He stood up, his legs stiff from sitting in one position for too long. His room was filled with small sculptures. Some painted, some as raw as new wood. And among them… fairies dominated. Strange eyes stared at him from wooden faces. Sharp teeth and long claws. Beautiful, yet cruel, features. And wings, always colorful, a testament to Tiyan’s immense talent. Thin, yet wooden, beautifully crafted… yet these tiny wonders always terrified him.

They were with him when he slept.

They were with him when he ate and when he tried to put the pieces of his life together.

They were always watching him.

His silent beasts, a threat as distant as it was certain.
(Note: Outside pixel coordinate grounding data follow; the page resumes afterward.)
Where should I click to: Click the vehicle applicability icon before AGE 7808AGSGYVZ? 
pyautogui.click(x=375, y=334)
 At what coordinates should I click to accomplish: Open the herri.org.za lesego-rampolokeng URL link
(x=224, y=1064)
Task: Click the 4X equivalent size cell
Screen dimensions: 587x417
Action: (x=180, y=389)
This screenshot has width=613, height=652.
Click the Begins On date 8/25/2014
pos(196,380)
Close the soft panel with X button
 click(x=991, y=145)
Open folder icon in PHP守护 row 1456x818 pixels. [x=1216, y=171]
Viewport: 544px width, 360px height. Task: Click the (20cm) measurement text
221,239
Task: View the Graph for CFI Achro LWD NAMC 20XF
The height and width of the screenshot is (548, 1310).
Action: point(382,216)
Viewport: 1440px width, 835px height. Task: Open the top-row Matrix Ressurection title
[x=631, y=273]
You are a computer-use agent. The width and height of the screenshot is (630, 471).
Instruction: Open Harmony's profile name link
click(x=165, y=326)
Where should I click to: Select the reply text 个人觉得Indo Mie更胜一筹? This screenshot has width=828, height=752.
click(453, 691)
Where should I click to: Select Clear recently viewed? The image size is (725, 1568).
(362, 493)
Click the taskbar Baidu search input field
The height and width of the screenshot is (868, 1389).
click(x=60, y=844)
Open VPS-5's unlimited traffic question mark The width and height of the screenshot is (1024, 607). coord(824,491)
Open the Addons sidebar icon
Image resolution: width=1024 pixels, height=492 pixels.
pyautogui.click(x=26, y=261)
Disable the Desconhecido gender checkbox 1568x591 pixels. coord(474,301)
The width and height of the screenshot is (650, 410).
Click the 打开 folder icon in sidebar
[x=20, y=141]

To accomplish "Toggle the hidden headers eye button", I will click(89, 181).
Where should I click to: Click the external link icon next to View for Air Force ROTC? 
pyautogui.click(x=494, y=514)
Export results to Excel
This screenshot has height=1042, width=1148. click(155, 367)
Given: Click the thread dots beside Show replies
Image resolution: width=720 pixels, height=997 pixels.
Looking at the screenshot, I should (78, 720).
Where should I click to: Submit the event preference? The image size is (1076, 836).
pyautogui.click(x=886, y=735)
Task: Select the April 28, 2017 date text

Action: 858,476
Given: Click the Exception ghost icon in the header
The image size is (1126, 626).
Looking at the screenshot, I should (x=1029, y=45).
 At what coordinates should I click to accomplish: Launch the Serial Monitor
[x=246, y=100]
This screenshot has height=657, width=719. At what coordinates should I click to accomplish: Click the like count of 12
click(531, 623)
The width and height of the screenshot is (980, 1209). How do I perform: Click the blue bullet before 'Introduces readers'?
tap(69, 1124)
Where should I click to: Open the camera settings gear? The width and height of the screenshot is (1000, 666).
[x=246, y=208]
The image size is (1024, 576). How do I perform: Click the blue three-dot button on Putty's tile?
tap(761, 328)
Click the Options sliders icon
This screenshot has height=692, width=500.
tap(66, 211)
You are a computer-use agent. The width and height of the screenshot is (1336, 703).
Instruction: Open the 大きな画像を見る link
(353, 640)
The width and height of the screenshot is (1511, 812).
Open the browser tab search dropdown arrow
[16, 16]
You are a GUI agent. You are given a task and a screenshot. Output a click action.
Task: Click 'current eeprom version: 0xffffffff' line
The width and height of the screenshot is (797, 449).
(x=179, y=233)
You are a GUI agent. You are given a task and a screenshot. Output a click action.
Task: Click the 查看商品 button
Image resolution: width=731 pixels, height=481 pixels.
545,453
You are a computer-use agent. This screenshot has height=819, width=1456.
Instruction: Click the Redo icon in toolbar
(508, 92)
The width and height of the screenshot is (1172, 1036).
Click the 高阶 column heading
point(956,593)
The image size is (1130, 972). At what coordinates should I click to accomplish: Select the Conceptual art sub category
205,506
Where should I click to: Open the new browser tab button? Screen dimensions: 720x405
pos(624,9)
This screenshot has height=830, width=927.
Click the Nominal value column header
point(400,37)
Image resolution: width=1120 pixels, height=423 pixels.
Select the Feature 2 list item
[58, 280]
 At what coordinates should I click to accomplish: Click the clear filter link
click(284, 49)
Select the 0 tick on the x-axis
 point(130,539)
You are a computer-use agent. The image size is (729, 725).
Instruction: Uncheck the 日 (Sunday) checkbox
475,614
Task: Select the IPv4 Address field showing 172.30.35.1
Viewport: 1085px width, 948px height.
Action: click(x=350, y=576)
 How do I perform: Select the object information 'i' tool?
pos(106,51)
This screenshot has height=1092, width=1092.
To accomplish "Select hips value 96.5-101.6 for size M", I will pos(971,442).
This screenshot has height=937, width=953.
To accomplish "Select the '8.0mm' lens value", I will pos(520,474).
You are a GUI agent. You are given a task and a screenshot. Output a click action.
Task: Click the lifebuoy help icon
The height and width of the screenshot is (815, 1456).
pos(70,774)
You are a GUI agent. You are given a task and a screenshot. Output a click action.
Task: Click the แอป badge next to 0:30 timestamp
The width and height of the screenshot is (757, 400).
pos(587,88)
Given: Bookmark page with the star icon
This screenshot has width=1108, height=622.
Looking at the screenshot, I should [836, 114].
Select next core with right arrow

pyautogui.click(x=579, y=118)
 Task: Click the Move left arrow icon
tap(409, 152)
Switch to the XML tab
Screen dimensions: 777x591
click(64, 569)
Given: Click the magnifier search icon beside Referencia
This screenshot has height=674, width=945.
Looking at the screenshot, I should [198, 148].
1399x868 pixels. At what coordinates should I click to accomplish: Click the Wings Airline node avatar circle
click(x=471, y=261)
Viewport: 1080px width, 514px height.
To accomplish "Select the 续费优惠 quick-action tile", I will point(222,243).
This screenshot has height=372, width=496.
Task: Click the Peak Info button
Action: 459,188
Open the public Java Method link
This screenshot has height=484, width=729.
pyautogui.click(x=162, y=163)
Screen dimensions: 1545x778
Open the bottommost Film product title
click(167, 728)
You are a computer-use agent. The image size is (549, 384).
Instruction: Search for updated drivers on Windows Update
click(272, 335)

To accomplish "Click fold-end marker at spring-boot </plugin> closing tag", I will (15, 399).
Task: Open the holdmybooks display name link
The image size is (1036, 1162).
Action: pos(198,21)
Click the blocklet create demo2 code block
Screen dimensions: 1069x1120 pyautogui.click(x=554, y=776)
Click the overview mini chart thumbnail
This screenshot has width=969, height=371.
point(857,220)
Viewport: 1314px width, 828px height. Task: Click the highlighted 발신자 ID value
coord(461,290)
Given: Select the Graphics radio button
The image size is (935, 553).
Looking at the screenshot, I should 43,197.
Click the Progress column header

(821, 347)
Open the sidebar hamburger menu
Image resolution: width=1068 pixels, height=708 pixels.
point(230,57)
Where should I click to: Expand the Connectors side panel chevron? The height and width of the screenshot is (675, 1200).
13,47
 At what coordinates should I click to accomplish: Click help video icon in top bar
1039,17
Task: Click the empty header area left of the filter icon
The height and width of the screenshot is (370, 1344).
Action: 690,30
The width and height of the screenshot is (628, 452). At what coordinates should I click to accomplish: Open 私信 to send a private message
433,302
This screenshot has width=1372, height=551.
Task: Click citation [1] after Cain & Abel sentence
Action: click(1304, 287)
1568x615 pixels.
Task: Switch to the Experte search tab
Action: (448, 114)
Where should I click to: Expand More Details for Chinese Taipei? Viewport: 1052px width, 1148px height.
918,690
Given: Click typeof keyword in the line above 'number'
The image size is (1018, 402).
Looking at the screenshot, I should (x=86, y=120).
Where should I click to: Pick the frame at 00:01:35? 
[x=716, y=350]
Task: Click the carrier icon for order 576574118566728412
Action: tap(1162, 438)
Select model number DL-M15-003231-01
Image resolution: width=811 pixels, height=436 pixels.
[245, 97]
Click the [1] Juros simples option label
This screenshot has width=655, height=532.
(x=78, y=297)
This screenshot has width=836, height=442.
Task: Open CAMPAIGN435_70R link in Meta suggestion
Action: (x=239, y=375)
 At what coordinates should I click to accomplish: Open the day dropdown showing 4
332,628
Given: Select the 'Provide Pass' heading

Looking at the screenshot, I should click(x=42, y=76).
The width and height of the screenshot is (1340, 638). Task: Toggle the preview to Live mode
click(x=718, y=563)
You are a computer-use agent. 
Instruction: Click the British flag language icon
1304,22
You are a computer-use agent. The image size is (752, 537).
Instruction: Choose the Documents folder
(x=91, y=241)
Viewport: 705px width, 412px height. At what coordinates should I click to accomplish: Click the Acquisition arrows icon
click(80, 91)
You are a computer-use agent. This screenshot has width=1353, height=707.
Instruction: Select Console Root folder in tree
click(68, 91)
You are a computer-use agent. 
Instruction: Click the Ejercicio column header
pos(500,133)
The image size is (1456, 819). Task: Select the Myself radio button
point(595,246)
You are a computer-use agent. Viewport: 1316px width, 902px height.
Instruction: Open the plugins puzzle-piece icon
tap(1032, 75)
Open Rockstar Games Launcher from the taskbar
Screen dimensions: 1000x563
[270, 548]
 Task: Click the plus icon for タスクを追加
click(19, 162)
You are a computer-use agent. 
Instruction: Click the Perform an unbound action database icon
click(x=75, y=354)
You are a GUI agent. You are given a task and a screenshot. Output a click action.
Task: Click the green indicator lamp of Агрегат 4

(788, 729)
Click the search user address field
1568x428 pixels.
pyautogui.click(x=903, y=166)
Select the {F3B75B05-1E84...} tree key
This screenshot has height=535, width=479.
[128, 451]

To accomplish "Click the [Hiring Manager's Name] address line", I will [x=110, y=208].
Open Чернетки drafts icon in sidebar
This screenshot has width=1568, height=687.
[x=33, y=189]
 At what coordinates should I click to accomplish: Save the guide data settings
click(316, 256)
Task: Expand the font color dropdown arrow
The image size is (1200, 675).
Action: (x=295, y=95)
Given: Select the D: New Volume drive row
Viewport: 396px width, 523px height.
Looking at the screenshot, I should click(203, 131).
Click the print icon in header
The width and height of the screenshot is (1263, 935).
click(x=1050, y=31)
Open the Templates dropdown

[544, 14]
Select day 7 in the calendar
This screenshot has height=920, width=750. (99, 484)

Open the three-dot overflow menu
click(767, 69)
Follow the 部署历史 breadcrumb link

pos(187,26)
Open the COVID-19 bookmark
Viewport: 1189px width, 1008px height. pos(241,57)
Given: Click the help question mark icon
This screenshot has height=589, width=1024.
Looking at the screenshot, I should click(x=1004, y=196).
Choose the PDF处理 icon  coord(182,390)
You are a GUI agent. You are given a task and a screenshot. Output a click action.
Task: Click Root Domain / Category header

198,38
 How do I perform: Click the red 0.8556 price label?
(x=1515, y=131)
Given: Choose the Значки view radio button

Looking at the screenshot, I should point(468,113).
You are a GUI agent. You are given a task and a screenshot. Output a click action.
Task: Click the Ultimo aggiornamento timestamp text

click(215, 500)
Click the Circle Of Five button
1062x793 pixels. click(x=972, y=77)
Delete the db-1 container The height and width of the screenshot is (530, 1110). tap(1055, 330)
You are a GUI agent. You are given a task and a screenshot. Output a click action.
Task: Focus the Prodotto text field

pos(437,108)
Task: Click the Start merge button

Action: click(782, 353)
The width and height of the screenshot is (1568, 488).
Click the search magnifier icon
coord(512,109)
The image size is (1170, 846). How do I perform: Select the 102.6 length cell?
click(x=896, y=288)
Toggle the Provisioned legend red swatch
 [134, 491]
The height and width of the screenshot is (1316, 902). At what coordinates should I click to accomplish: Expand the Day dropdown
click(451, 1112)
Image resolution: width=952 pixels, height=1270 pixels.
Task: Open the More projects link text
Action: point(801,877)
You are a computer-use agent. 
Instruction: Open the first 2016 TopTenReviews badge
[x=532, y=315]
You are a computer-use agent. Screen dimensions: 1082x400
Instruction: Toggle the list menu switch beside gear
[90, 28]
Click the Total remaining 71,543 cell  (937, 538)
He knew they would come one day.

He knew it. They always loomed over him, no matter what he did. And his work today… that was what they had created within him. They were fairies. And he was human. The darkness he wanted to tear out, but he felt it was too deep inside. That night… they came again to haunt his life, just as they had haunted him from above the shelves. 

And he wasn’t ready.

His last faerie sculpture was looking at him from the highest shelf. A fae with pale eyes and black raven wings. Unnatural among the butterfly beauties. Her face showed no cruelty, like others. Only disinterested  scorn.

She burned fiercest.

Surrounded - in his dream memory - by thick shadows that devoured her alive.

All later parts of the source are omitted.